__Data shown__

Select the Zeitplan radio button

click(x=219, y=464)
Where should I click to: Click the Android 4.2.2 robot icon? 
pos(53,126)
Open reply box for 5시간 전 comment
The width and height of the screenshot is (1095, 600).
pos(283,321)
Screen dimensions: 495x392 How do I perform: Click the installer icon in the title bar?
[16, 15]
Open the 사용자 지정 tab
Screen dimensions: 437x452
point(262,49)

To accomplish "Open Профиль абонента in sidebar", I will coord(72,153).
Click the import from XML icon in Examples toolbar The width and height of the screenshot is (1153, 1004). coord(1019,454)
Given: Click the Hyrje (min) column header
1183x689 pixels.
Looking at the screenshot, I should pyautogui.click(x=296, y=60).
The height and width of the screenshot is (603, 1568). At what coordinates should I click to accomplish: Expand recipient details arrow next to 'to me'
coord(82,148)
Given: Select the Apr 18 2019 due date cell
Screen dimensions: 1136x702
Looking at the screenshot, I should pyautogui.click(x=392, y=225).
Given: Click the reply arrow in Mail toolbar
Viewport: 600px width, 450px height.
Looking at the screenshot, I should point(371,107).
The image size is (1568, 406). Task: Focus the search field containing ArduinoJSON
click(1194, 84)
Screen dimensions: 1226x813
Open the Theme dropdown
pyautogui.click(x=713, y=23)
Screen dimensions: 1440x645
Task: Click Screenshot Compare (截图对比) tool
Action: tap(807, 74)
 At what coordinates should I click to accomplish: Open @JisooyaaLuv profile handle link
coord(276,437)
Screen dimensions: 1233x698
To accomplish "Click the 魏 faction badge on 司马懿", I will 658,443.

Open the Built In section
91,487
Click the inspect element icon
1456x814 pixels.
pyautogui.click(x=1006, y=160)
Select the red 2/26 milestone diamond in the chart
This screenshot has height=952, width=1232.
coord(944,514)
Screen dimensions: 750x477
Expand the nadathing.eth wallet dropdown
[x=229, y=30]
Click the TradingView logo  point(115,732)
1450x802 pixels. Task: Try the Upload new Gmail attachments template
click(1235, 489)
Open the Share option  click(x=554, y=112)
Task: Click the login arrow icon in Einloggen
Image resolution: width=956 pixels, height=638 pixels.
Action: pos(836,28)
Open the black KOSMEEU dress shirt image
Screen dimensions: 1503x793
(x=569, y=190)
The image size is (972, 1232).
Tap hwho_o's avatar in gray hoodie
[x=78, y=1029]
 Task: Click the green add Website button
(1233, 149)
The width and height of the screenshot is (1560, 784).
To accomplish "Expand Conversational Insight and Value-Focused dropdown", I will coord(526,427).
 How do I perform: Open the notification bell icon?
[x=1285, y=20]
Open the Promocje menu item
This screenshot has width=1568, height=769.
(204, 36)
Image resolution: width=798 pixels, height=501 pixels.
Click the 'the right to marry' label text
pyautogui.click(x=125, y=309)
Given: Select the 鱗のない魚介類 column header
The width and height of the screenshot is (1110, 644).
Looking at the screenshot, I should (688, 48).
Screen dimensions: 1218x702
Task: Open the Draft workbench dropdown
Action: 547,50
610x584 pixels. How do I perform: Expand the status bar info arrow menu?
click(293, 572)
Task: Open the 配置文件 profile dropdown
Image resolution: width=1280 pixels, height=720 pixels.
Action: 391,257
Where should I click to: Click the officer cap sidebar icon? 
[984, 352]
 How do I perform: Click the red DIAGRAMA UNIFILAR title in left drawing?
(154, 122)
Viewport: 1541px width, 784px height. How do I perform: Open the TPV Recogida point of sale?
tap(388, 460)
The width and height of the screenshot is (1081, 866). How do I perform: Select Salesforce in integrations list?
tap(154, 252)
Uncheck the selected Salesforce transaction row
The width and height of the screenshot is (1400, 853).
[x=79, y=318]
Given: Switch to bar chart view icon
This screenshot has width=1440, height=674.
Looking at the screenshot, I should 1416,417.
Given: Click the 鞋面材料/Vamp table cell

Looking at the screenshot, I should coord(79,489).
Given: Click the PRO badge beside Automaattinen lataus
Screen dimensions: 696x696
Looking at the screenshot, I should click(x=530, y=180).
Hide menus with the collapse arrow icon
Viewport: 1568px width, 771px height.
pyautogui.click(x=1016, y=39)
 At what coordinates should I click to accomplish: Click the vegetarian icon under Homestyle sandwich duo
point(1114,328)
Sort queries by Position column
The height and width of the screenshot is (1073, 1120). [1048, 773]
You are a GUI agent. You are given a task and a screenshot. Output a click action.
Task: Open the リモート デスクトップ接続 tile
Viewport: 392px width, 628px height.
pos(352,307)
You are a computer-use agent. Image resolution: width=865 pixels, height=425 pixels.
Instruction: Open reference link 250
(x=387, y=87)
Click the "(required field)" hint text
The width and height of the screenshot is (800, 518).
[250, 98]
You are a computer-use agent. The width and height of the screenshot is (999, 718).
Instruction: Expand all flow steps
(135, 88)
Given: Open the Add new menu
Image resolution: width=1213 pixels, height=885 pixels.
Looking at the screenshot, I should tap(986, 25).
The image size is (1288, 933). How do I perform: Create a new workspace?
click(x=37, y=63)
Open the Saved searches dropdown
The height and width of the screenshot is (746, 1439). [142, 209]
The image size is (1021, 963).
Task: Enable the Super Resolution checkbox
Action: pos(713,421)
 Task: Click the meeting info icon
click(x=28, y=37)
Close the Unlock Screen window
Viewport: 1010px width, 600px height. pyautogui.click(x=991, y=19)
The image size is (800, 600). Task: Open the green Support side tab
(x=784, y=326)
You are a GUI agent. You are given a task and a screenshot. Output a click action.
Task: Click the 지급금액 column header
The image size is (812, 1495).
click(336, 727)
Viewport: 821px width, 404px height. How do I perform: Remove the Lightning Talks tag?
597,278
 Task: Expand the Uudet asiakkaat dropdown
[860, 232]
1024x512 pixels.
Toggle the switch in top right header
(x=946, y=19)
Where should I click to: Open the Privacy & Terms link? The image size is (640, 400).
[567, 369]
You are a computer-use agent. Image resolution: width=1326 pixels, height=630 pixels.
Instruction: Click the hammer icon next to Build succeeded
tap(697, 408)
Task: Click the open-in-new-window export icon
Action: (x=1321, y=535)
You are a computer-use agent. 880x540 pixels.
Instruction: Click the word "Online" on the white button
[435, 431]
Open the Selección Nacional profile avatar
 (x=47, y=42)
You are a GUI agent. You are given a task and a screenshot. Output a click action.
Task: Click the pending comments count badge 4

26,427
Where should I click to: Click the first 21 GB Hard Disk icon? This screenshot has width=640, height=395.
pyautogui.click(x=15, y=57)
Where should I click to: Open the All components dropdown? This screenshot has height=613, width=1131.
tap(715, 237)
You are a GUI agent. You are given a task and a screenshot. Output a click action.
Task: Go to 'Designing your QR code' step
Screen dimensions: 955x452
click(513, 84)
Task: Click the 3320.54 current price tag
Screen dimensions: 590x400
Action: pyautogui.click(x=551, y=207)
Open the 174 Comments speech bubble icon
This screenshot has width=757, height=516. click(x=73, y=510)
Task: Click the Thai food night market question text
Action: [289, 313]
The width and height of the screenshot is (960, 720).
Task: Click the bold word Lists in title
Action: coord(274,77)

__Problem to solve__
What lines of the listing contain the word "chart"? Copy them all.

__Exercise result__
Select the red 2/26 milestone diamond in the chart
Given: Switch to bar chart view icon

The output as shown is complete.